I meant to write about this when I first saw it a few weeks ago, but wound up forgetting about it. By now, the perpetrator must be way off somewhere within the highest heights of Permanent Awesome Mode, but the incident still needs to be relayed to the broader public. Or, well, at least the slightly-broader-than-just-me public that reads this blog.

So I was on my way home one somewhat fine day and came across a most curious sight. A fairly large tree was freshly felled in a patch of grass next to the stairs outside my apartment building. There were cut logs, wood chips and sawdust scattered all about the stump. Sitting on top of the stump was a slightly bent, dented and scratched badminton racket.

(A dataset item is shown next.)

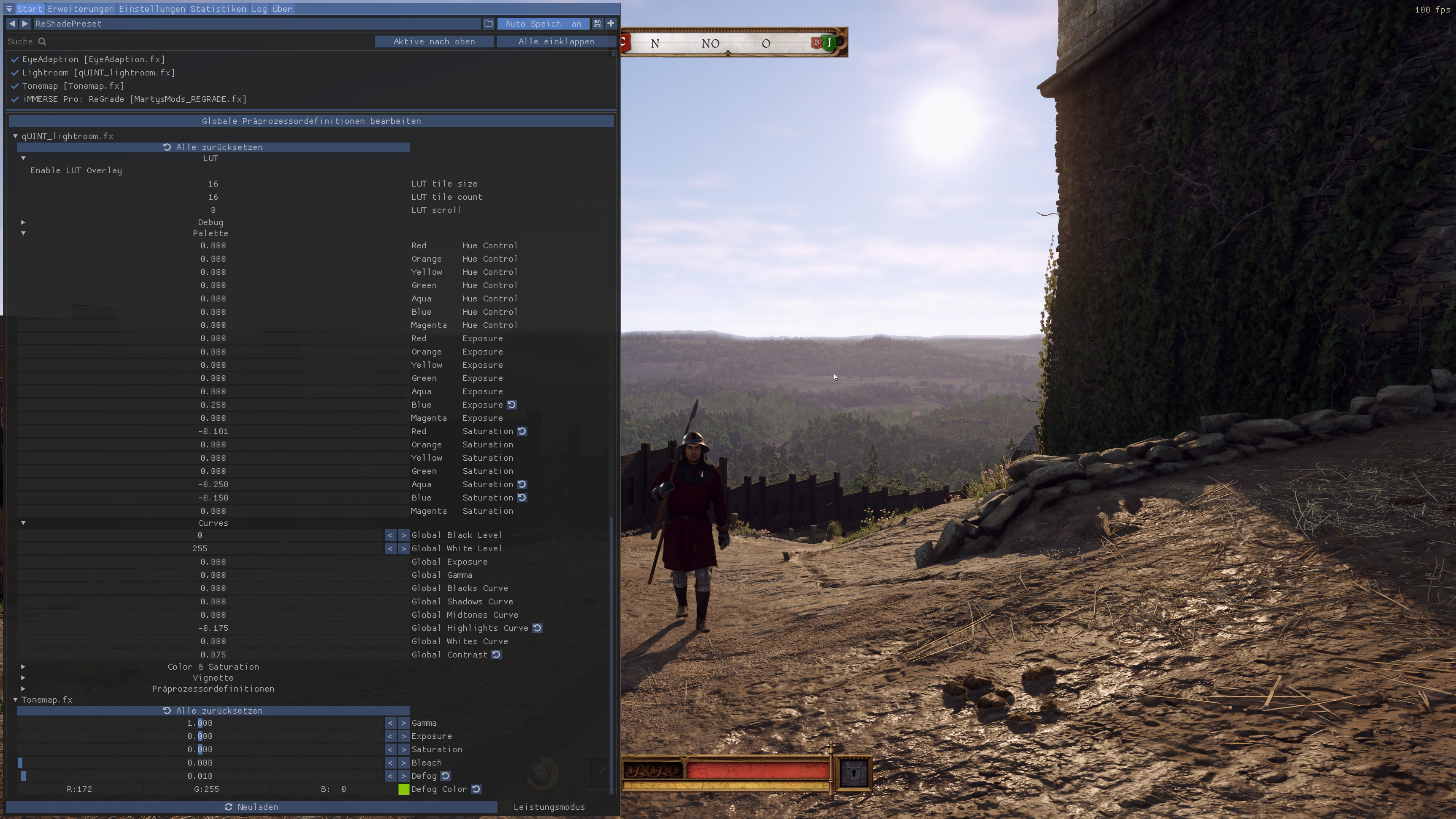The width and height of the screenshot is (1456, 819).
Task: Open the preset folder browse icon
Action: 488,23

Now, if your thought process even vaguely resembles mine, that was the funniest thing you've seen all month, possibly all year. Obviously, someone had come by and hacked down the tree in a fit of rage with their sturdy badminton racket. Or, someone had passed by the already felled tree holding an old badminton racket they were about to throw away and thought it would be hilarious to batter the racket a bit more and leave it on top of the stump, bringing the former scenario to mind in future passersby.

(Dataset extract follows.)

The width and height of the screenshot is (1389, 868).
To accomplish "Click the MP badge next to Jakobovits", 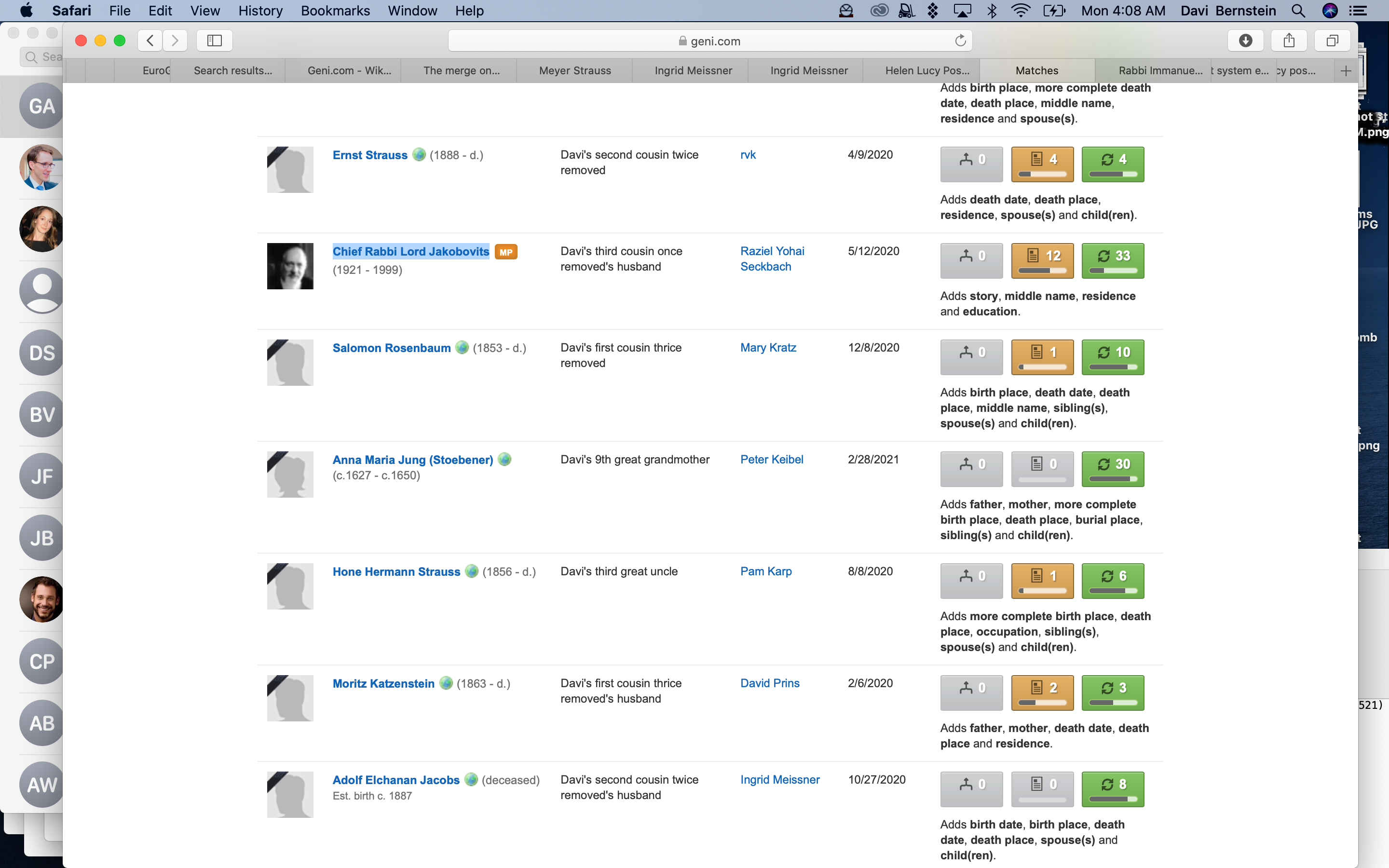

There are other possibilities of course. The racket could be the avatar of the vengeful tree, waiting patiently for that dude with the chainsaw to come back so it could get its revenge...somehow. Maybe the dudes who chopped it down found the racket inside the tree and didn't know what to do with it, so they just left it there. Perhaps a battered badminton racket is the calling card of the Great DC Tree Killer, infamous across the neighborhoods for his razor sharp teeth and inscrutable wit.

My preferred theory is that a student at a local high school had just come home from a really, really bad day of badminton practice. Hating the world, the slight young woman was ready to inflict a violent death on the first person who happened to look at her the wrong way. The racket she held in her trembling hand, the racket that she was so unable to find success with on the court, would do nicely for the task. That first person with the wrong look happened to be a tree.

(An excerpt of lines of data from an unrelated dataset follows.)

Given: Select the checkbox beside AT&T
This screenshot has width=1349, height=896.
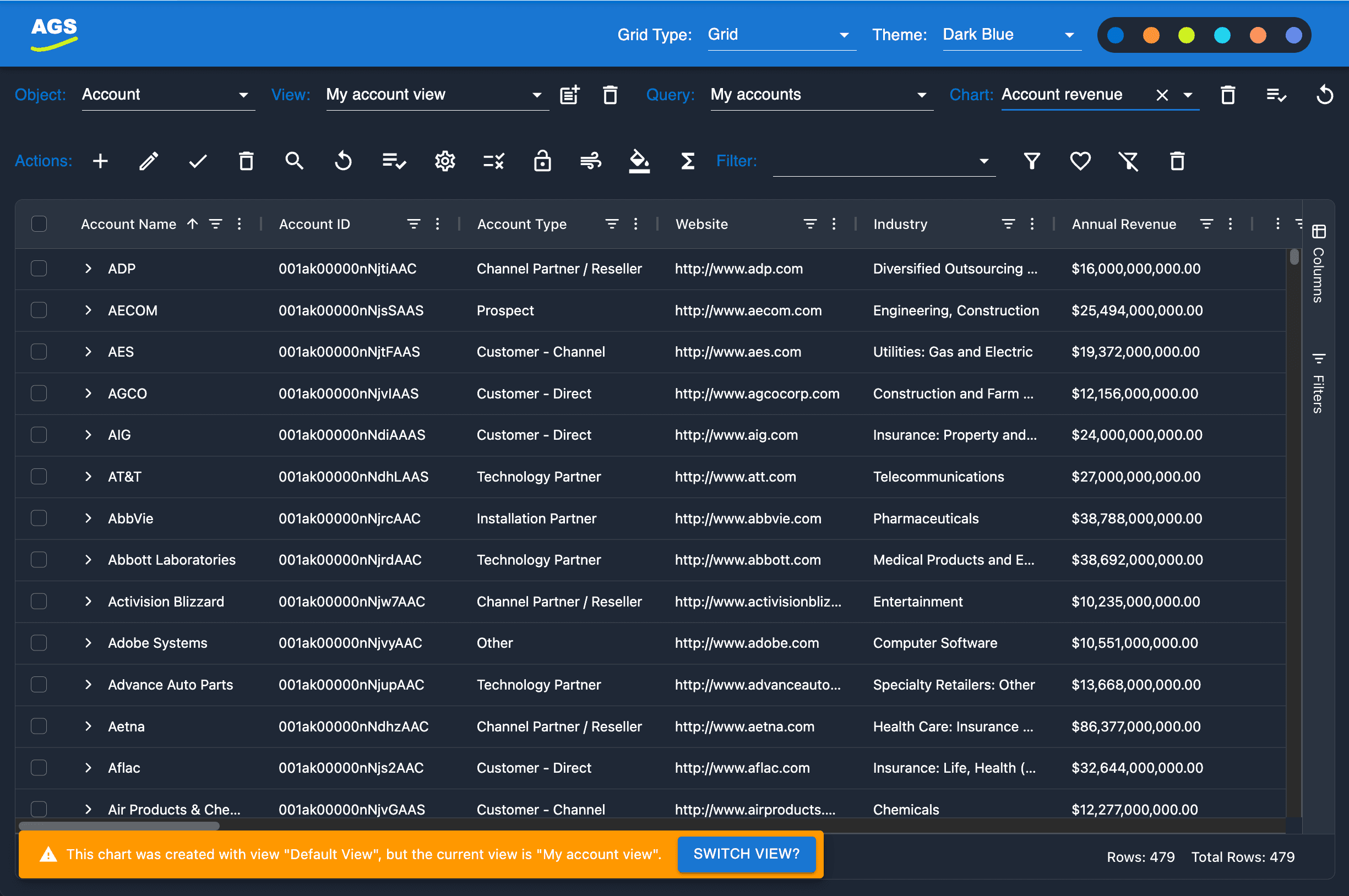Looking at the screenshot, I should pos(39,477).
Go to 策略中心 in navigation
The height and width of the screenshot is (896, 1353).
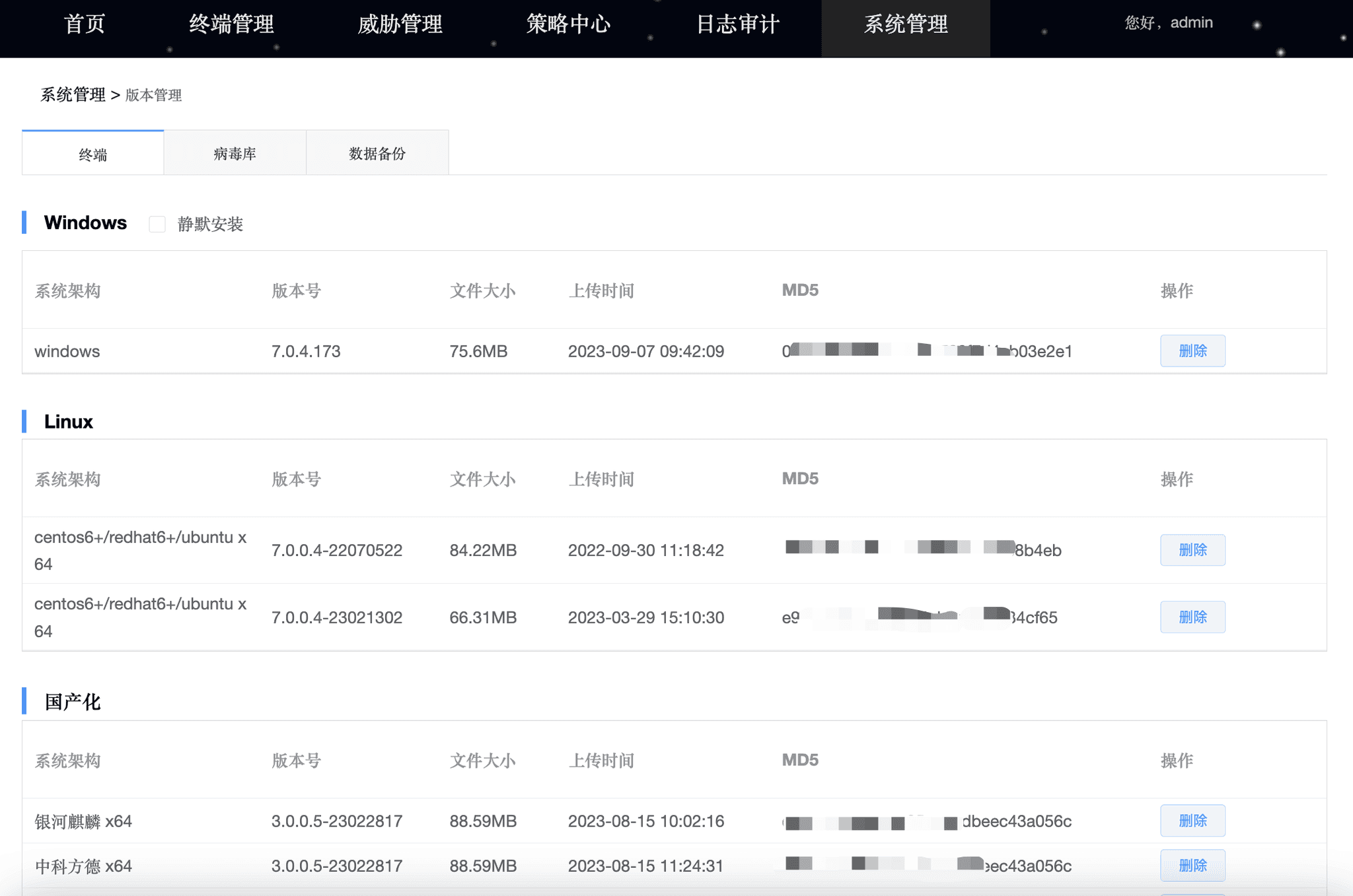(x=568, y=24)
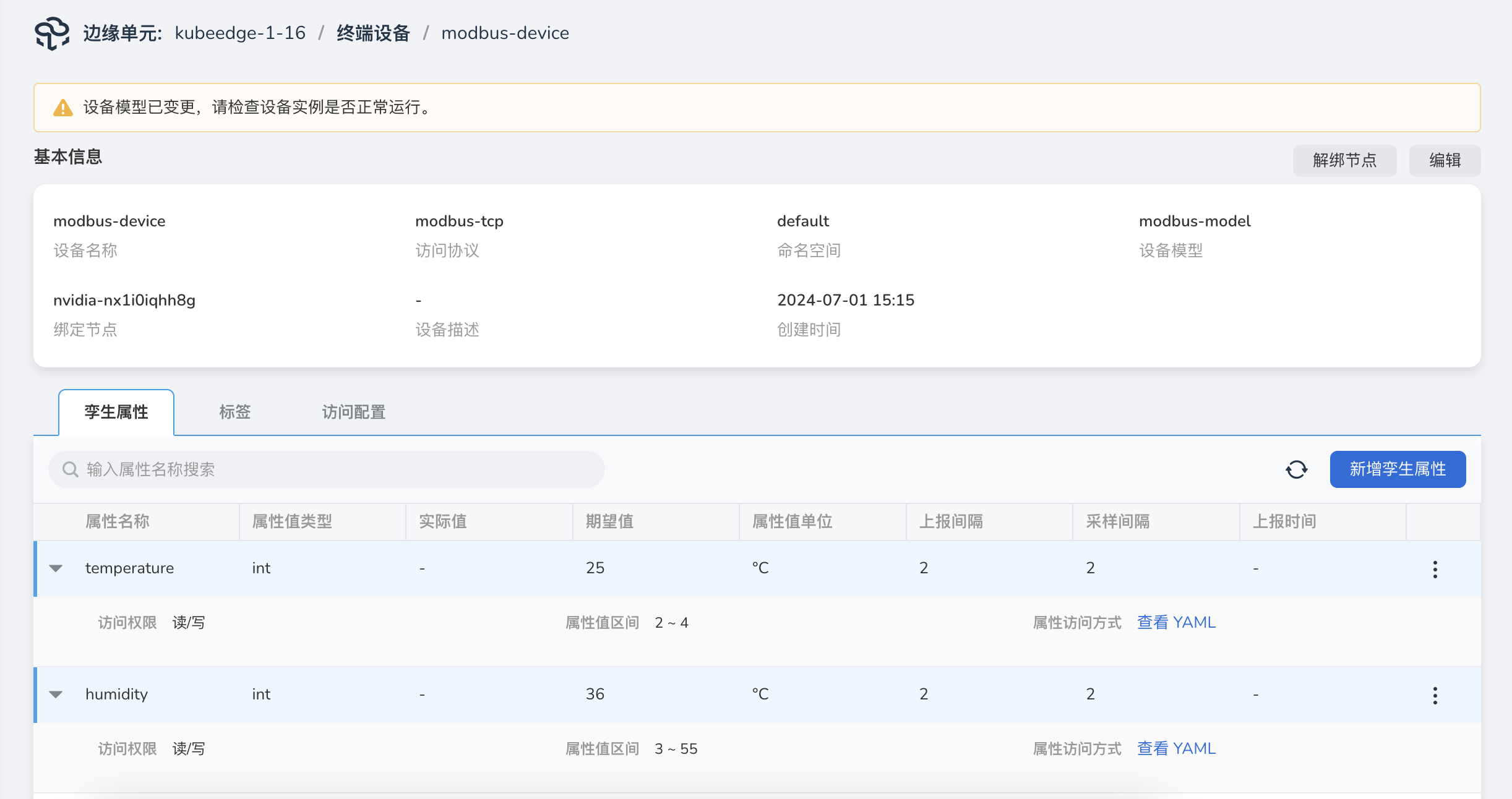Click the 编辑 button

[x=1445, y=161]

It was all over in minutes. I mean, she PWNED that tree. FTW and such.

Useless now in its damaged, yet amazingly intact considering the deed it had just performed, state, she left the racket on top of her kill as a warning to the world. Oddly elated, she returned home and had mashed potatoes and porkchops with applesauce for dinner. All was well.

I think there's a lesson for all of us in that story. When faced with the desolation of a ruined day, when nothing seems to be going right, when life seems to be singling you out to be the object of all the little tortures it loves to inflict, just grab your trusty badminton racket and beat a large living thing to death with it and your life will turn around faster than you can say, "WTF?!"